> _Brief_
Could you set down every record exactly as it appears?

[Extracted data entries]
----

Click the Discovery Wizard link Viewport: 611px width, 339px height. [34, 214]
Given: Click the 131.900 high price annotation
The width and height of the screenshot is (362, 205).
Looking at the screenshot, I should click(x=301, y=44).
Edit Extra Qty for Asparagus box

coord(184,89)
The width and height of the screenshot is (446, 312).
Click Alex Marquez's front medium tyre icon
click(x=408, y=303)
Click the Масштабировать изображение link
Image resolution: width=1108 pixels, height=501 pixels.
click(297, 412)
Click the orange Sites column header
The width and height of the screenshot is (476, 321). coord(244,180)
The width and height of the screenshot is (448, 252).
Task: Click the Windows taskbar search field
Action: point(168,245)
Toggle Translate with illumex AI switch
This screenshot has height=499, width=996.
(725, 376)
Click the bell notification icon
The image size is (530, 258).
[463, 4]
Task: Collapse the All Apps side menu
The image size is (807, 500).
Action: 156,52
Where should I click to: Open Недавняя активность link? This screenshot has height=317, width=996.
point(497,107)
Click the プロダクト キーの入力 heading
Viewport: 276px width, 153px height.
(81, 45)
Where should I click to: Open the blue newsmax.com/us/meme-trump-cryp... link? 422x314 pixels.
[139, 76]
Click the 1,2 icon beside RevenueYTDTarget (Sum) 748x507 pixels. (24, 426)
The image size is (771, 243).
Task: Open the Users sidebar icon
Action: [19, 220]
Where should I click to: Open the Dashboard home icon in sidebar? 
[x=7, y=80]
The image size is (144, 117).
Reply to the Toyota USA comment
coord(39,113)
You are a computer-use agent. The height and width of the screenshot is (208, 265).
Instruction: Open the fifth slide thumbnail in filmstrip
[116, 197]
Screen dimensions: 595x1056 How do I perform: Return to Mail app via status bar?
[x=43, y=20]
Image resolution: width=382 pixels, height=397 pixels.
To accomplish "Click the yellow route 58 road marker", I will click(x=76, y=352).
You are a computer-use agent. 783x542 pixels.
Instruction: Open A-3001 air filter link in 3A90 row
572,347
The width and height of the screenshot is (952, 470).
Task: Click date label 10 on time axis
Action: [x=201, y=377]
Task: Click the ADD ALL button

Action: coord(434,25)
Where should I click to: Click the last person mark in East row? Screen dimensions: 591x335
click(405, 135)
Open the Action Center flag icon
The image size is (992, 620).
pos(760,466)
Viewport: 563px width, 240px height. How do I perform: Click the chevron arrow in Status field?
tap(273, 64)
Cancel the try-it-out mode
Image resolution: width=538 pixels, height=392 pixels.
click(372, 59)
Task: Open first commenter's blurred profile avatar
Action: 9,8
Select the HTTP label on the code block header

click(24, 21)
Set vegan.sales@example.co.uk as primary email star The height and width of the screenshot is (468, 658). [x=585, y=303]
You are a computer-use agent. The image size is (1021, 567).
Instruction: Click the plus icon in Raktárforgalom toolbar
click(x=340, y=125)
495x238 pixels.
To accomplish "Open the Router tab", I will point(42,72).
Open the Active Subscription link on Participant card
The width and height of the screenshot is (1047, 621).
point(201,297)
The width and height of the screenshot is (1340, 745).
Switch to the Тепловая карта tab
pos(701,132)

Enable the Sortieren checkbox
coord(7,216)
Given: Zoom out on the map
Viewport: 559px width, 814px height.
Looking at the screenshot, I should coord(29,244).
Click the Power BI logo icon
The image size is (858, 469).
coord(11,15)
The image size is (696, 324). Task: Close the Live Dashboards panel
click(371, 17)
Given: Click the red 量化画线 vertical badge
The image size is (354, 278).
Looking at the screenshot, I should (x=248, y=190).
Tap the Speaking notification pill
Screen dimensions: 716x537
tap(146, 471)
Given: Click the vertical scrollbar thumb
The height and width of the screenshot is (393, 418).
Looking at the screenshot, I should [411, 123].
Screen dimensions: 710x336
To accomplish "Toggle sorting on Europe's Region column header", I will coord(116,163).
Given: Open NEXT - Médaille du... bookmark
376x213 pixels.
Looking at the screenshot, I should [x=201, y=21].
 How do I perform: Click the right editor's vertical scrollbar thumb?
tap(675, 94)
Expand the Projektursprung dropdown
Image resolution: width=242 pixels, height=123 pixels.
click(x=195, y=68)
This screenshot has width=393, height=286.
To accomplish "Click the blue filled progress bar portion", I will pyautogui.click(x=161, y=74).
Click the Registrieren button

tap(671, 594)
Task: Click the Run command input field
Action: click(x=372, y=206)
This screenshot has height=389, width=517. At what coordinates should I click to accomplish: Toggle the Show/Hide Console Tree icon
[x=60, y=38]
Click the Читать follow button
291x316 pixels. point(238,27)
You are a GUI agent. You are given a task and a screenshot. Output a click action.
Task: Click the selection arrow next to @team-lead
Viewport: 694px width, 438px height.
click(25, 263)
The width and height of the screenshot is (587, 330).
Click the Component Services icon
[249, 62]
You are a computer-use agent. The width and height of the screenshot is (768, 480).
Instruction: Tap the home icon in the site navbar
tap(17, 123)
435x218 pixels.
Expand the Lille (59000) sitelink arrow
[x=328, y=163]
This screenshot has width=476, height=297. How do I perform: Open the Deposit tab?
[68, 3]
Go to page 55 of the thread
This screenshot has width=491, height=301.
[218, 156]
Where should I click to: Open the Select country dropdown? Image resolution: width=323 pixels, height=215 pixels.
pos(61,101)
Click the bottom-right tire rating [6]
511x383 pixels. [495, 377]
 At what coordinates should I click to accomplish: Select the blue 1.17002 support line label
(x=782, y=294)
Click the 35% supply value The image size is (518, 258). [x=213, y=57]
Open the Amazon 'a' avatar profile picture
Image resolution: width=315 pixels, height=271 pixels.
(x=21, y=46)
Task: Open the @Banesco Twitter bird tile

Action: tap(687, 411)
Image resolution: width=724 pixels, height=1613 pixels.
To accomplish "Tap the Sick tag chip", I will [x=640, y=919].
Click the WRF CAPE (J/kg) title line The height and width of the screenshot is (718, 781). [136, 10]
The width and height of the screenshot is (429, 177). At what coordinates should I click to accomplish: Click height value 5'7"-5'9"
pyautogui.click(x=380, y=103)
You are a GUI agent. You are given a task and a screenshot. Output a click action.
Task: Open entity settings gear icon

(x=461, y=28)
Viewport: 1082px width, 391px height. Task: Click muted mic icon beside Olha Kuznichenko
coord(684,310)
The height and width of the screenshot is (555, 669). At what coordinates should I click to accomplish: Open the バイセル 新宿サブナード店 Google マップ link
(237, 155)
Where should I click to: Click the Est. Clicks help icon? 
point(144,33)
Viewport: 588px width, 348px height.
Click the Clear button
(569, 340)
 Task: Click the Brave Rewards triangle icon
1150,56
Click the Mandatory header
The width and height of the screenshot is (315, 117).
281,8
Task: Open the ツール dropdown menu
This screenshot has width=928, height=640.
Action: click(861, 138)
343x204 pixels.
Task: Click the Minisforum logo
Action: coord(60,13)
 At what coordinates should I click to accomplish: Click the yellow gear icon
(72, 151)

----

> _Solution for this problem_
Click the Discovery Wizard link Viewport: 611px width, 339px height. [34, 214]
Given: Click the 131.900 high price annotation
The width and height of the screenshot is (362, 205).
Looking at the screenshot, I should click(x=301, y=44).
Edit Extra Qty for Asparagus box

coord(184,89)
The width and height of the screenshot is (446, 312).
Click Alex Marquez's front medium tyre icon
click(x=408, y=303)
Click the Масштабировать изображение link
Image resolution: width=1108 pixels, height=501 pixels.
click(297, 412)
Click the orange Sites column header
The width and height of the screenshot is (476, 321). coord(244,180)
The width and height of the screenshot is (448, 252).
Task: Click the Windows taskbar search field
Action: point(168,245)
Toggle Translate with illumex AI switch
This screenshot has height=499, width=996.
(725, 376)
Click the bell notification icon
The image size is (530, 258).
[463, 4]
Task: Collapse the All Apps side menu
The image size is (807, 500).
Action: 156,52
Where should I click to: Open Недавняя активность link? This screenshot has height=317, width=996.
point(497,107)
Click the プロダクト キーの入力 heading
Viewport: 276px width, 153px height.
(81, 45)
Where should I click to: Open the blue newsmax.com/us/meme-trump-cryp... link? 422x314 pixels.
[139, 76]
Click the 1,2 icon beside RevenueYTDTarget (Sum) 748x507 pixels. (24, 426)
The image size is (771, 243).
Task: Open the Users sidebar icon
Action: [19, 220]
Where should I click to: Open the Dashboard home icon in sidebar? 
[x=7, y=80]
The image size is (144, 117).
Reply to the Toyota USA comment
coord(39,113)
You are a computer-use agent. The height and width of the screenshot is (208, 265).
Instruction: Open the fifth slide thumbnail in filmstrip
[116, 197]
Screen dimensions: 595x1056 How do I perform: Return to Mail app via status bar?
[x=43, y=20]
Image resolution: width=382 pixels, height=397 pixels.
To accomplish "Click the yellow route 58 road marker", I will click(x=76, y=352).
You are a computer-use agent. 783x542 pixels.
Instruction: Open A-3001 air filter link in 3A90 row
572,347
The width and height of the screenshot is (952, 470).
Task: Click date label 10 on time axis
Action: [x=201, y=377]
Task: Click the ADD ALL button

Action: coord(434,25)
Where should I click to: Click the last person mark in East row? Screen dimensions: 591x335
click(405, 135)
Open the Action Center flag icon
The image size is (992, 620).
pos(760,466)
Viewport: 563px width, 240px height. How do I perform: Click the chevron arrow in Status field?
tap(273, 64)
Cancel the try-it-out mode
Image resolution: width=538 pixels, height=392 pixels.
click(372, 59)
Task: Open first commenter's blurred profile avatar
Action: 9,8
Select the HTTP label on the code block header

click(24, 21)
Set vegan.sales@example.co.uk as primary email star The height and width of the screenshot is (468, 658). [x=585, y=303]
You are a computer-use agent. The image size is (1021, 567).
Instruction: Click the plus icon in Raktárforgalom toolbar
click(x=340, y=125)
495x238 pixels.
To accomplish "Open the Router tab", I will point(42,72).
Open the Active Subscription link on Participant card
The width and height of the screenshot is (1047, 621).
point(201,297)
The width and height of the screenshot is (1340, 745).
Switch to the Тепловая карта tab
pos(701,132)

Enable the Sortieren checkbox
coord(7,216)
Given: Zoom out on the map
Viewport: 559px width, 814px height.
Looking at the screenshot, I should coord(29,244).
Click the Power BI logo icon
The image size is (858, 469).
coord(11,15)
The image size is (696, 324). Task: Close the Live Dashboards panel
click(371, 17)
Given: Click the red 量化画线 vertical badge
The image size is (354, 278).
Looking at the screenshot, I should (x=248, y=190).
Tap the Speaking notification pill
Screen dimensions: 716x537
tap(146, 471)
Given: Click the vertical scrollbar thumb
The height and width of the screenshot is (393, 418).
Looking at the screenshot, I should [411, 123].
Screen dimensions: 710x336
To accomplish "Toggle sorting on Europe's Region column header", I will coord(116,163).
Given: Open NEXT - Médaille du... bookmark
376x213 pixels.
Looking at the screenshot, I should [x=201, y=21].
 How do I perform: Click the right editor's vertical scrollbar thumb?
tap(675, 94)
Expand the Projektursprung dropdown
Image resolution: width=242 pixels, height=123 pixels.
click(x=195, y=68)
This screenshot has width=393, height=286.
To accomplish "Click the blue filled progress bar portion", I will pyautogui.click(x=161, y=74).
Click the Registrieren button

tap(671, 594)
Task: Click the Run command input field
Action: click(x=372, y=206)
This screenshot has height=389, width=517. At what coordinates should I click to accomplish: Toggle the Show/Hide Console Tree icon
[x=60, y=38]
Click the Читать follow button
291x316 pixels. point(238,27)
You are a GUI agent. You are given a task and a screenshot. Output a click action.
Task: Click the selection arrow next to @team-lead
Viewport: 694px width, 438px height.
click(25, 263)
The width and height of the screenshot is (587, 330).
Click the Component Services icon
[249, 62]
You are a computer-use agent. The width and height of the screenshot is (768, 480).
Instruction: Tap the home icon in the site navbar
tap(17, 123)
435x218 pixels.
Expand the Lille (59000) sitelink arrow
[x=328, y=163]
This screenshot has width=476, height=297. How do I perform: Open the Deposit tab?
[68, 3]
Go to page 55 of the thread
This screenshot has width=491, height=301.
[218, 156]
Where should I click to: Open the Select country dropdown? Image resolution: width=323 pixels, height=215 pixels.
pos(61,101)
Click the bottom-right tire rating [6]
511x383 pixels. [495, 377]
 At what coordinates should I click to accomplish: Select the blue 1.17002 support line label
(x=782, y=294)
Click the 35% supply value The image size is (518, 258). [x=213, y=57]
Open the Amazon 'a' avatar profile picture
Image resolution: width=315 pixels, height=271 pixels.
(x=21, y=46)
Task: Open the @Banesco Twitter bird tile

Action: tap(687, 411)
Image resolution: width=724 pixels, height=1613 pixels.
To accomplish "Tap the Sick tag chip", I will [x=640, y=919].
Click the WRF CAPE (J/kg) title line The height and width of the screenshot is (718, 781). [136, 10]
The width and height of the screenshot is (429, 177). At what coordinates should I click to accomplish: Click height value 5'7"-5'9"
pyautogui.click(x=380, y=103)
You are a GUI agent. You are given a task and a screenshot. Output a click action.
Task: Open entity settings gear icon

(x=461, y=28)
Viewport: 1082px width, 391px height. Task: Click muted mic icon beside Olha Kuznichenko
coord(684,310)
The height and width of the screenshot is (555, 669). At what coordinates should I click to accomplish: Open the バイセル 新宿サブナード店 Google マップ link
(237, 155)
Where should I click to: Click the Est. Clicks help icon? 
point(144,33)
Viewport: 588px width, 348px height.
Click the Clear button
(569, 340)
 Task: Click the Brave Rewards triangle icon
1150,56
Click the Mandatory header
The width and height of the screenshot is (315, 117).
281,8
Task: Open the ツール dropdown menu
This screenshot has width=928, height=640.
Action: click(861, 138)
343x204 pixels.
Task: Click the Minisforum logo
Action: coord(60,13)
 At what coordinates should I click to accomplish: Click the yellow gear icon
(72, 151)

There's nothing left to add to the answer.